Background
Despite that anti-D prophylaxis regimens to prevent alloimmunisation during pregnancy are used for fifty years, and are shown effective, anti-D is the most common red cell antibody causing severe hemolytic disease of the fetus and newborn (HDFN).1 Intrauterine transfusions are in the majority of cases due to anti-D immunisation.2
Postnatal anti-D immunoglobulin prophylaxis to RhD negative women with a newborn blood typed RhD positive was introduced in the late 1960s and reduced the risk of immunisation of RhD negative women from approximately 15% to 1-1.5%. 3,4In the 1990s many countries added routine antenatal anti-D prophylaxis (RAADP) in the third trimester to all RhD negative women, further minimising the risk of immunisation to an incidence of 0.2-0.4%.5 During the last decade fetal RHD -typing combined with targeted RAADP only to those carrying an RHD positive fetus, has been proven effective and is implemented in many countries.6 The strategies of doses and timing of administration of RAADP vary between countries, one single dose of anti-D; 1000-1500 IU in gestational week 28-30 or two doses of 500-625 IU at 28 and 34 weeks are the most common routines.7,8,9 A second or third dose anti-D is given postdelivery, usually a dose of 1000-1500 IU. In some programs, testing of fetomaternal hemorrhage (FMH) is recommended at delivery, to determine if additional doses of anti-D are required.10
It is known, that one single dose anti-D in gestational week 28 is not detectable at delivery in a proportion of women, varying from 39-56% and up to 78% for those who deliver after 40 weeks of gestation.7,8 thus not protecting them from immunisation at the end of the third trimester, when the risk of immunisation is increased.9,11,12 The two-dose strategy gives a higher rate of detectable anti-D at term, 85%, but is associated to higher costs and lower compliance of receiving the two doses.13,14
In Sweden the recommendations are to perform fetal RHD screening in the first trimester, and to administer targeted RAADP, 1500 IU in gestational week 28 and a second dose of anti-D 1500 IU postdelivery,15,16 and at situations carrying an increased risk of fetomaternal hemorrhage during pregnancy.

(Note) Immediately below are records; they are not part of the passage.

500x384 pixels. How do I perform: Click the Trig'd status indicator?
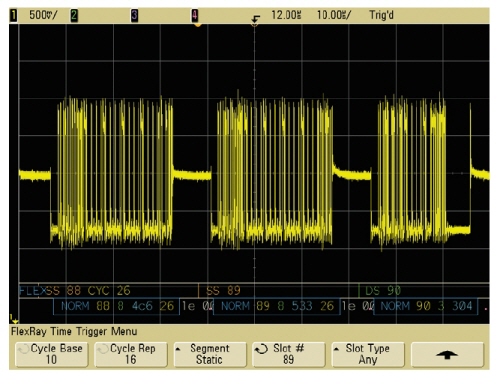(381, 15)
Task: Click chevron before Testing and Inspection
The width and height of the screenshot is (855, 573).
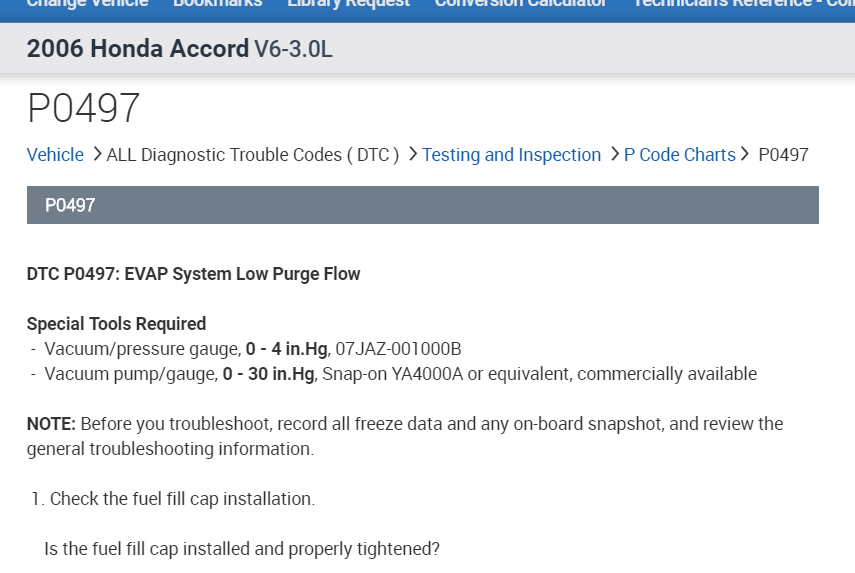Action: 412,154
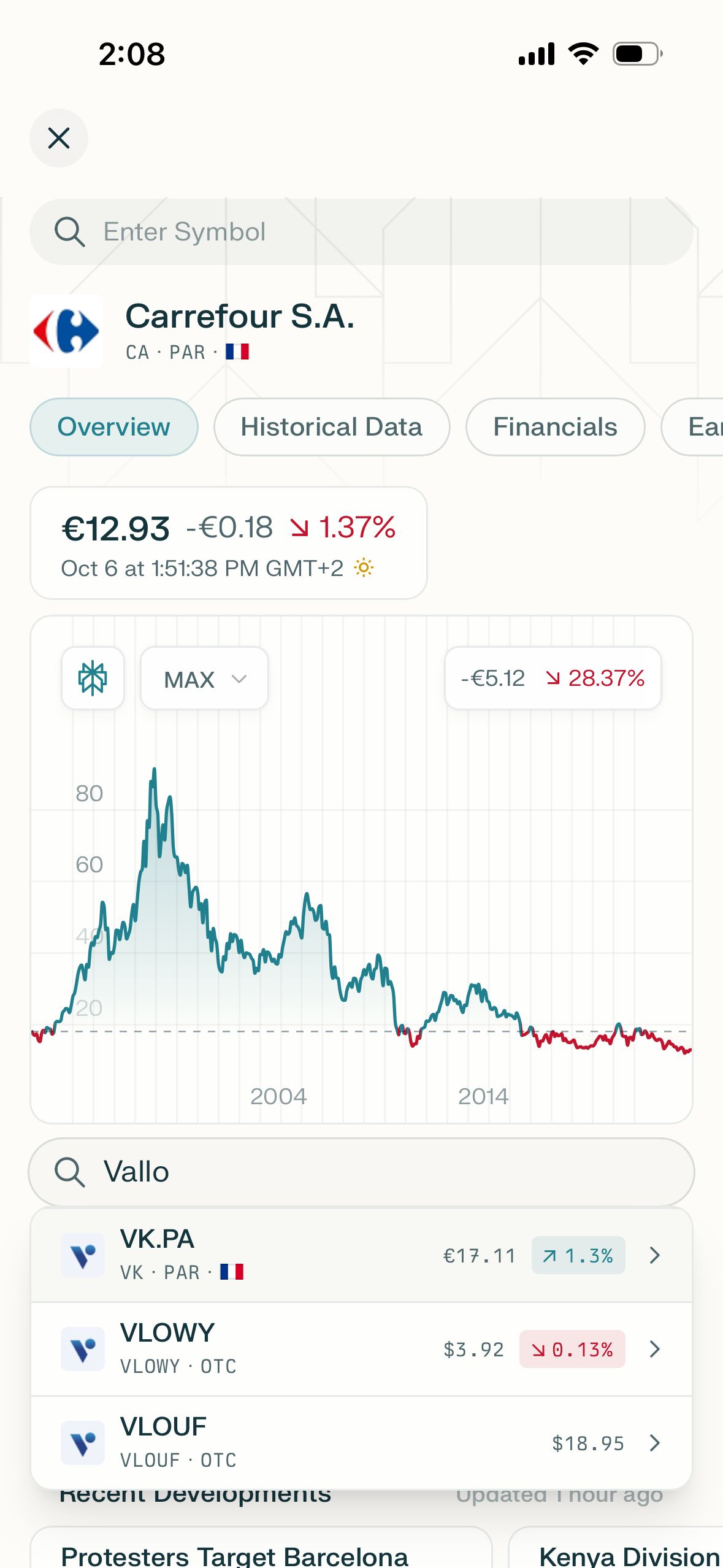Open the MAX time range dropdown

pyautogui.click(x=204, y=678)
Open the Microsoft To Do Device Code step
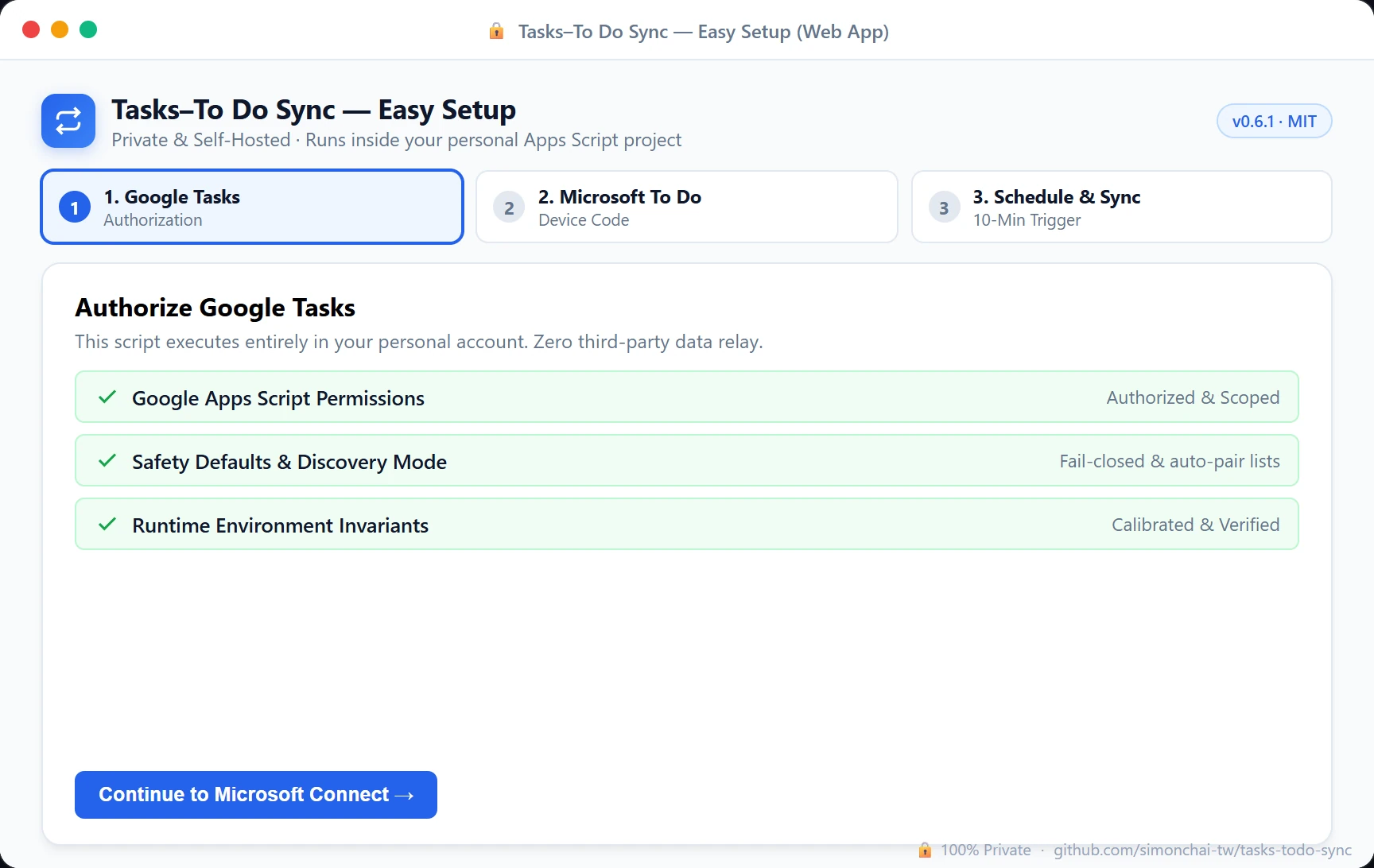 (x=687, y=207)
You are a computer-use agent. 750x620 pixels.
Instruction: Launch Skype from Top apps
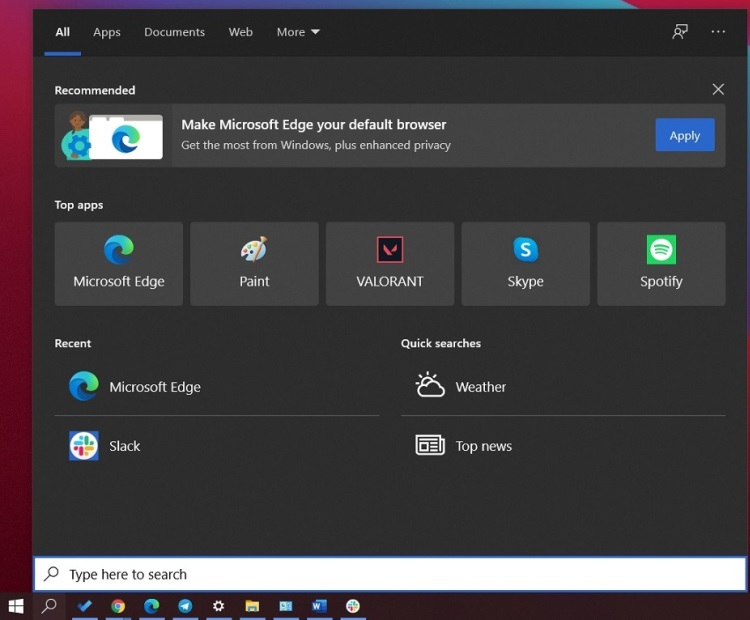click(525, 264)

Today, when fetal RHD typing is widely implemented and theRHD type of the fetus is known with high accuracy6 an alternative strategy could be to administer two RAADP doses, at gestational week 28 and 38, the latter to cover term and post term of the pregnancy. If the postdelivery anti-D dose could be excluded, this strategy could be cost effective and have the potential of high compliance.

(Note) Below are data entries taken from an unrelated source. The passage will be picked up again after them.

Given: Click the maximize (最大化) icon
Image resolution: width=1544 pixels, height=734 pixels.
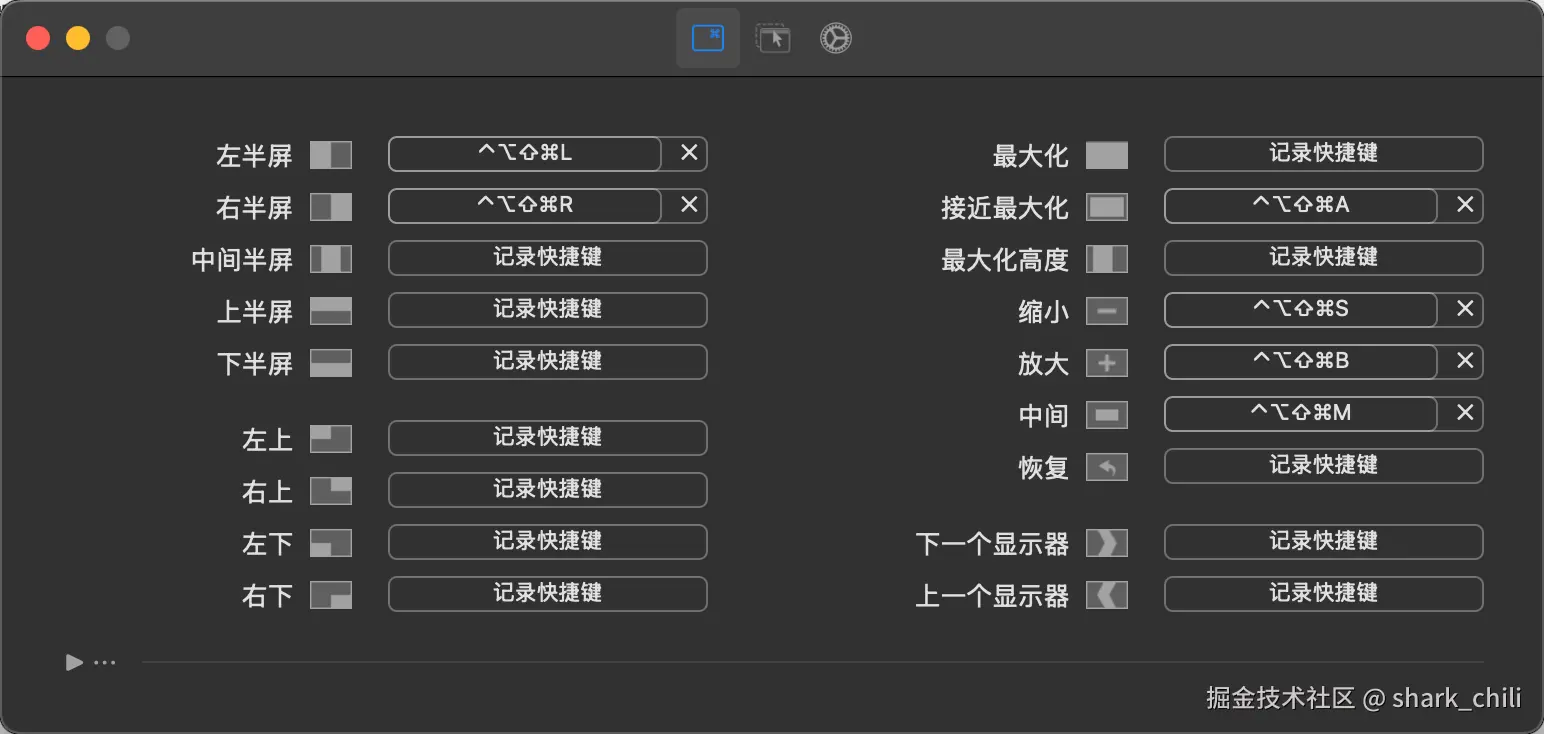Looking at the screenshot, I should pyautogui.click(x=1106, y=155).
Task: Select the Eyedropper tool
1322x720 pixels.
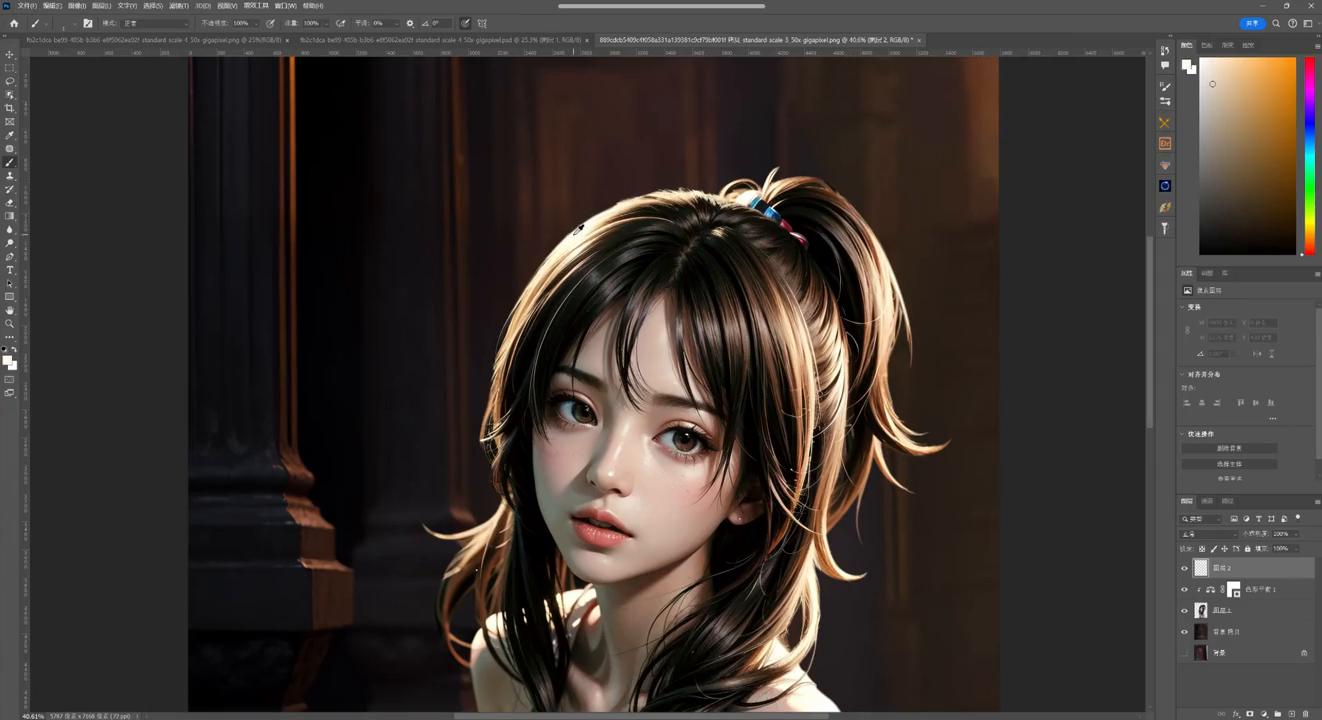Action: coord(10,136)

The aim of this study was to retrospectively analyse the proportion of women with undetectable levels of prophylactic anti-D at the time of delivery after one dose of RAADP (1500 IU) at gestational week 28. Secondly, in a prospective study, to investigate if a strategy with administration of the second dose of anti-D in gestational week 38, instead of postdelivery, would improve the protection at term and if the protection would be enough after delivery.